Collected data:
··········
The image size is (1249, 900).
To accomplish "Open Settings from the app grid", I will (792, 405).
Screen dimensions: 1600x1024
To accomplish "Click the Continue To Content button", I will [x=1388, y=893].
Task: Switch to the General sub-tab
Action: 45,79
··········
#### [Exercise brief]
Output the data once more, exactly as it appears above.

#### [Exercise response]
The image size is (1249, 900).
To accomplish "Open Settings from the app grid", I will (792, 405).
Screen dimensions: 1600x1024
To accomplish "Click the Continue To Content button", I will [x=1388, y=893].
Task: Switch to the General sub-tab
Action: 45,79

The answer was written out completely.